İki gün boyunca devam eden programdaki sunumları zaman zaman takip ettim. Ancak en çok merak ettiğim buluşmanın sonuç bildirgesiydi. Konuşmalar güzeldi bu sonuca yansıyacak mıydı diye merak etmiştim.

Programın sonunda yayınlanan 15 maddelik sonuç bildirgesi, açıkçası beklediğimin çok üzerinde bir kuşatıcılığa ve vizyona sahipti.

Bildirgedeki "ehli kıble" vurgusu dikkatim çeken en önemli hususlardan biri oldu. Zira aynı kıbleye yönelenlerin ümmetten kabul edilmesi, bizleri kasıp kavuran mezhep çatışmalarının anlamsızlığına dikkat çeken önemli bir atıftı.

 Bildirgenin 7. maddesinde geçen "Tekfircilik, sünneti inkâr, ırkî taassup, mezhepçilik ve cehaletle mücadele âlim ve medreselerin ortak hedefidir" şeklinde bir vizyon ile alimlerin bir araya gelebilmesi ve böyle bir hedef belirlemeleri son derece önemlidir. Şayet bu güne kadar bu misyon alimler tarafından icra edilmiş olsaydı.  Bu gün İslam coğrafyasındaki parçalanmışlık bu kadar belirgin, ayrılıklar bu kadar derin olmazdı.

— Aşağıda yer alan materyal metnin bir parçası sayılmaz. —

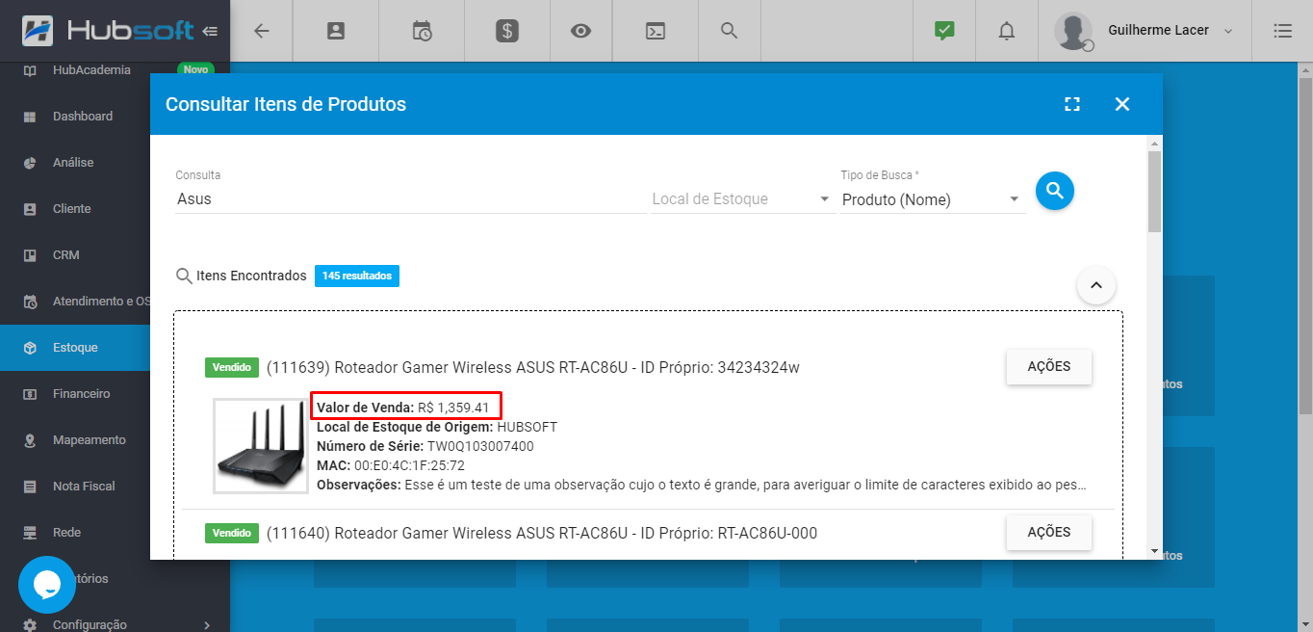Click the back arrow in top toolbar
Viewport: 1313px width, 632px height.
261,31
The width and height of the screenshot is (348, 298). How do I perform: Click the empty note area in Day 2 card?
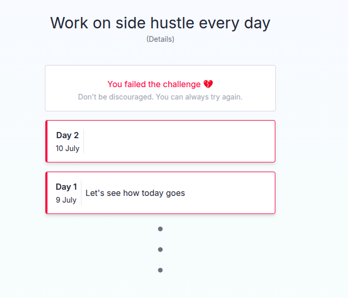point(178,141)
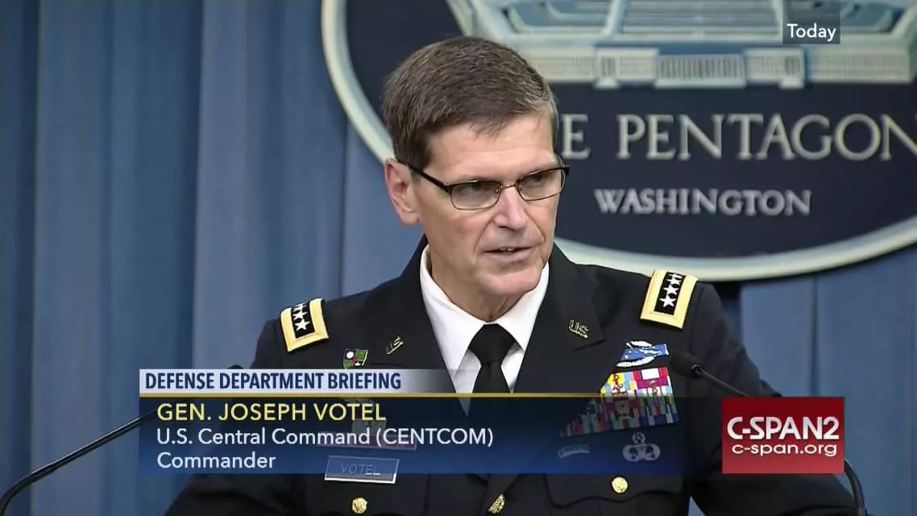Click the Commander title line

[x=216, y=461]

Bir sonraki toplantının önümüzdeki yıl yine Diyarbakır'da olacağı belirtildi. Dünyanın neresinden gelirlerse gelsinler tüm âlimlere kapımız ve gönlümüz açıktır. Diyarbakırlılar olarak onları misafir edip ağırlamaktan şeref duyarız ancak böylesi toplantıların Erbil'de de, Kürdistan eyaletinde de, Haseké'de de yapılması gerekir. Bu durum alimlerin ortak hareketi, siyasi ve sosyo-kültürel bilinç elde etmeleri açısından da son derece önemlidir, diye düşünüyorum.

Böyle bir buluşmayı organize ettiği için Âlimler ve Medreseler Birliğini (İtihadul Ulema) ve Birliğin başkanı Molla Enver Kılıçaslan'ı tebrik ediyorum.

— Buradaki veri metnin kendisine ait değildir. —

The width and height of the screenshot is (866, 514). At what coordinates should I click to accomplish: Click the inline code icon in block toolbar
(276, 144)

28 Şubat Mağdurları Adalet Bekliyor

Önceki gün Diyarbakır'da 28 Şubat ve FETÖ Mağdurları İnisiyatifi tarafından kitlesel bir basın açıklaması düzenlendi.

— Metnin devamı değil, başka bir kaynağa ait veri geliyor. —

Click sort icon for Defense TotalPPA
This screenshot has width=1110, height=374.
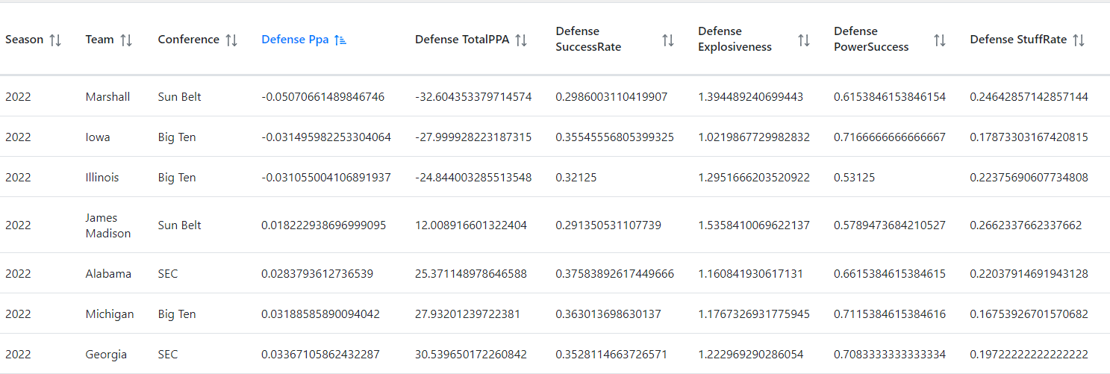[x=521, y=40]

Koşuyolu Parkı'nda düzenlenen programa çok sayıda kişi katıldı. Basın açıklamasına katılanların tümü mağdur yakınları değildi. Hükümetin bu konuda adım atması gerektiğine inanan ve bunu ısrarla isteyen vatandaşlar da vardı meydanda.

28 Şubat sürecinde dindar insanlara büyük zulümler edildiği hükümet tarafından kabul edilirken ve FETÖ'cü yargıçların verdiği kararların adil olamayacağı iktidar tarafından dile getirilirken neden bu insanlar hala cezaevlerinde? diye sormadan edemiyor, insan.

AK Partinin iktidarı 16 yıldır devam ediyor. Bu mağdurlar yaşadıkları acıların büyük bir kısmını mevcut iktidar döneminde yaşadılar, yaşamaya devam ediyorlar.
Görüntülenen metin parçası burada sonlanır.